Thursday, April 16, 2009

Some changes are coming

I plan to make some changes to this blog in the near future. I've been reading a lot about how to make your blog worthwhile so that other people will want to read it.

I'm interested both in informing other people and honing my writing skills. I figure the two will work in a virtuous cycle. I'll start writing to hone my writing, and people will eventually read it. Then I'll want to keep writing so that more people can read it, which will spur me on to write even more.

I figure I'll write about what I spend a lot of time thinking about: media. I play a lot of games, consume some television and books, and spend a lot of time on different operating systems (I run Linux at home). I certainly have a lot of opinions and would like to get them out to the world so that other people can be informed about products before they use them.

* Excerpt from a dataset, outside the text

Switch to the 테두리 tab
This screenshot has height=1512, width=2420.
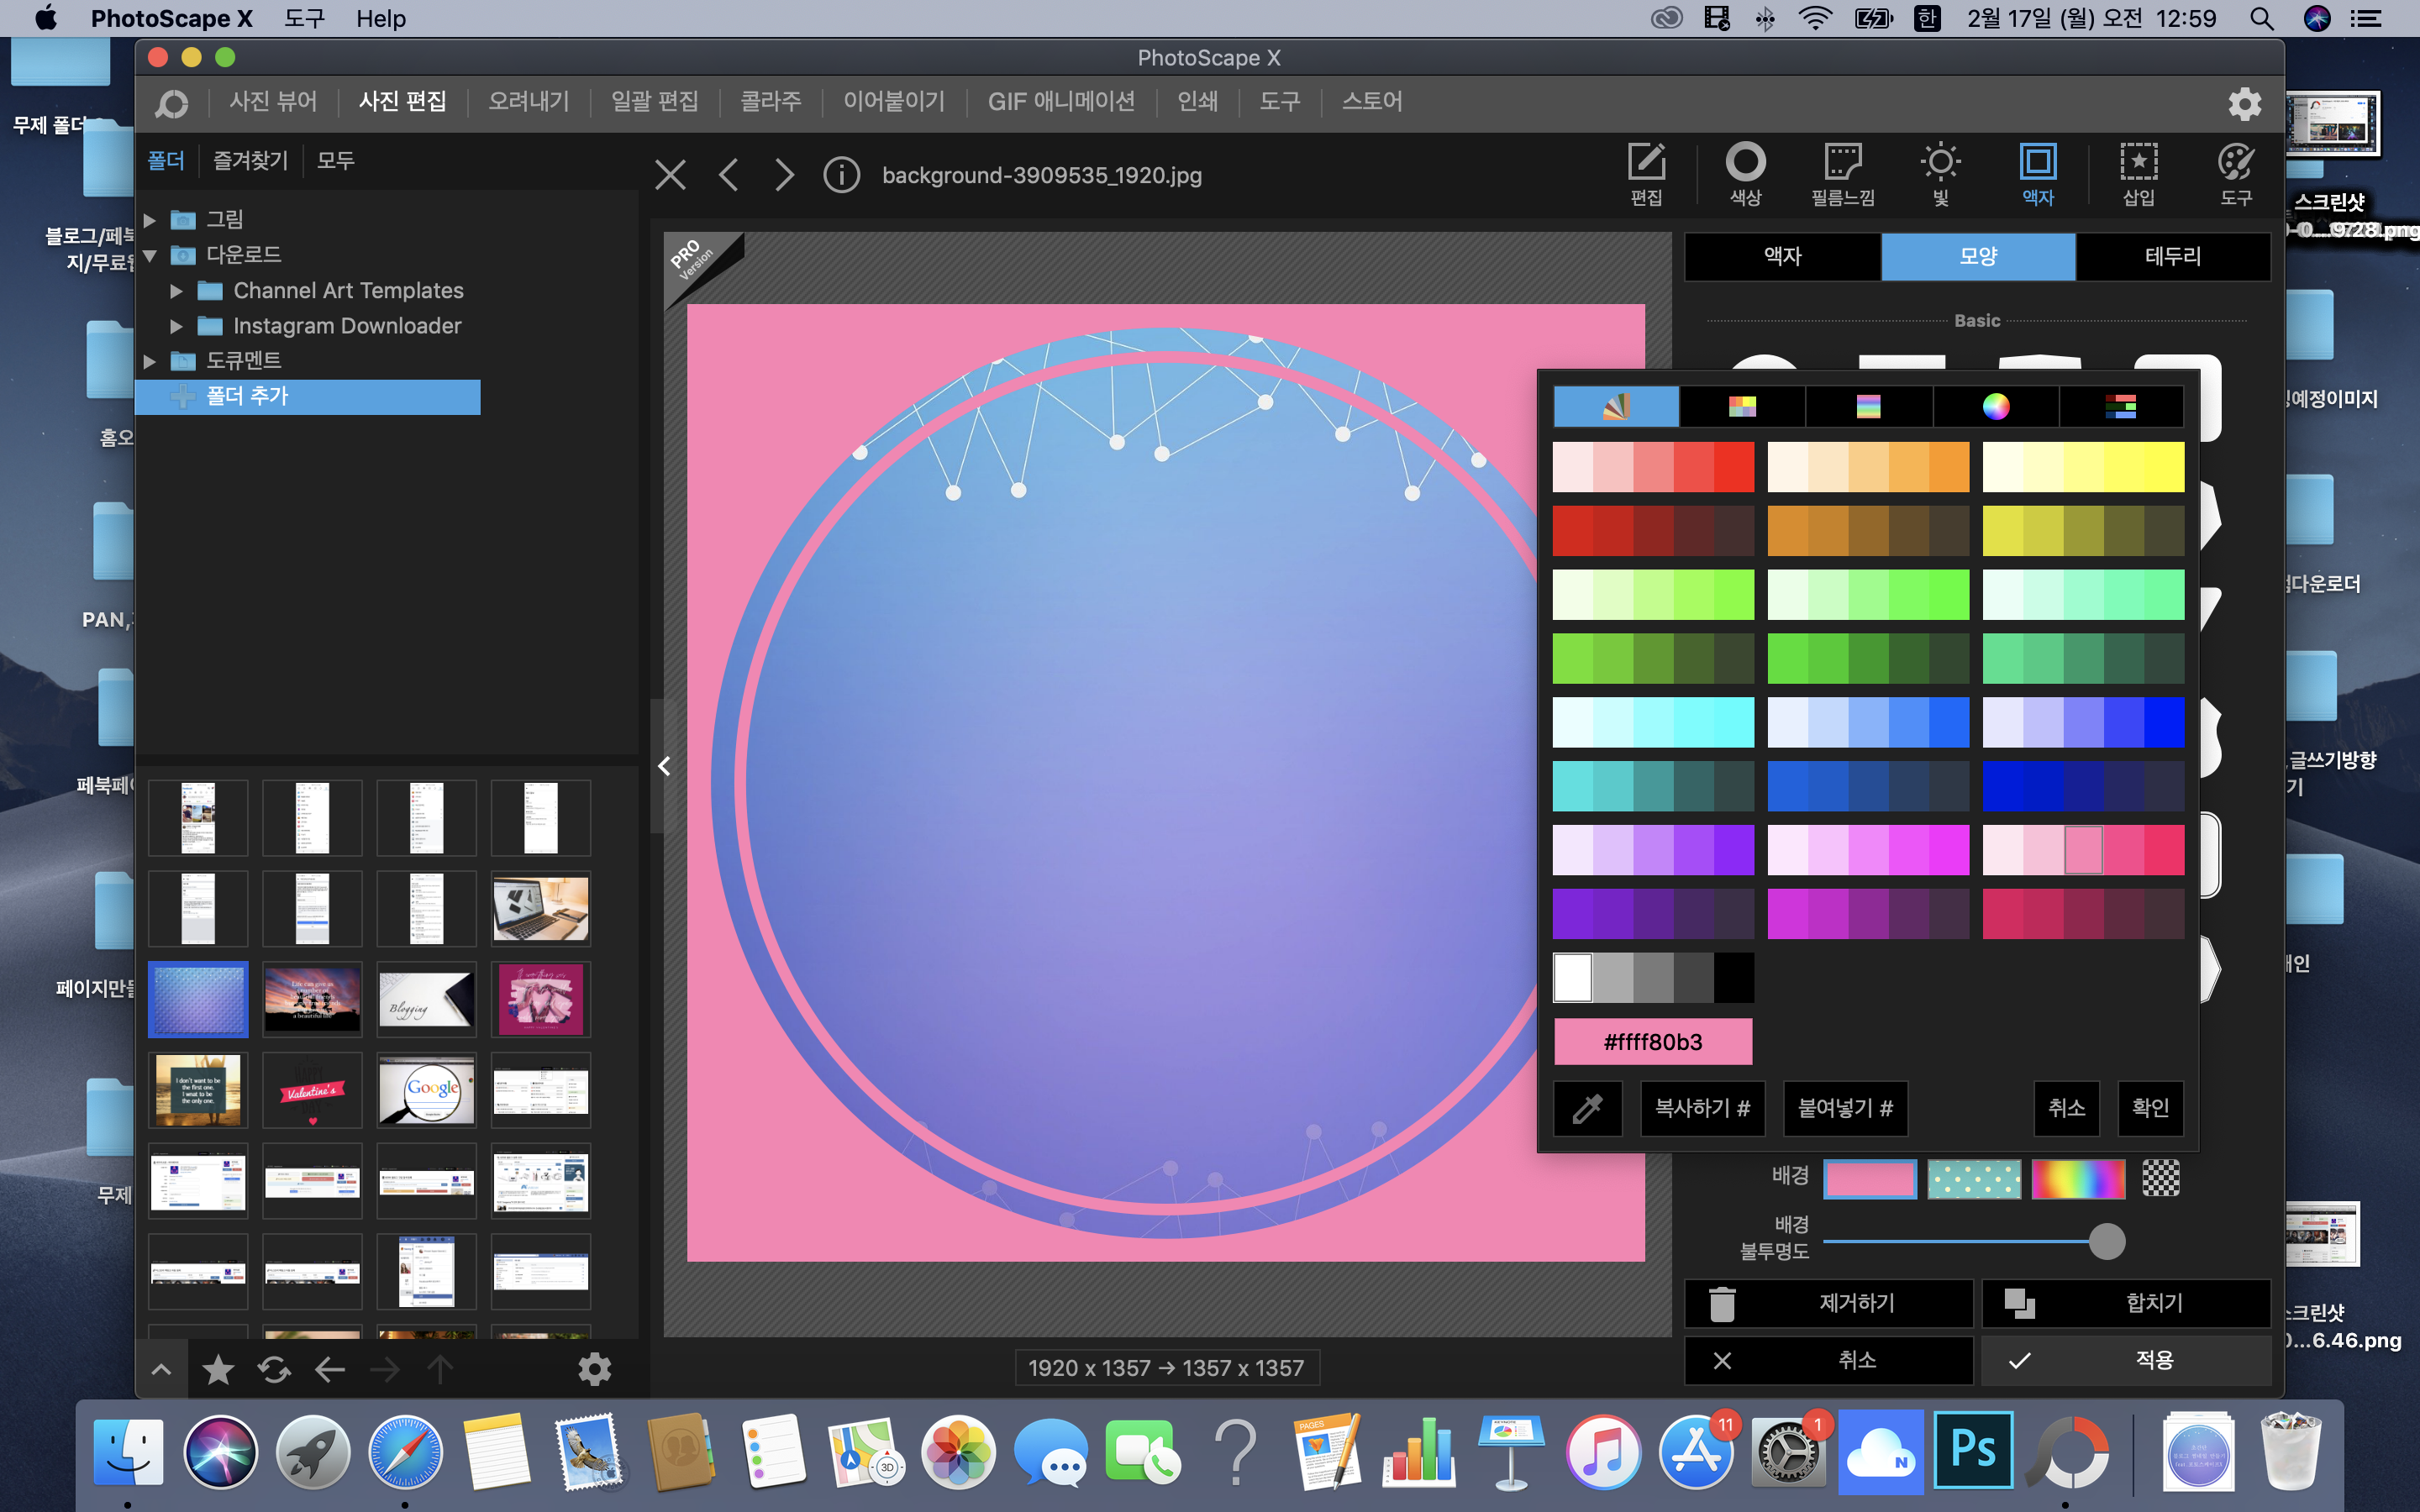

Hopefully I'll find a community of like-minded people and be able to help them by reviewing the media so that they don't have to, if they don't have the time.

I plan to start slowly, just a post a week, and see how difficult that is while I'm still working on my doctoral dissertation. Post may increase or decrease in frequency accordingly.

Until next time!

Friday, April 3, 2009

SAS Global Forum 2009 Recap: Tuesday

I know this post is late, seeing how the conference ended over two weeks ago, but I figured better late than never. My impressions of the presentations are not as fresh, but I have more time now to write a bigger post about the sessions I attended.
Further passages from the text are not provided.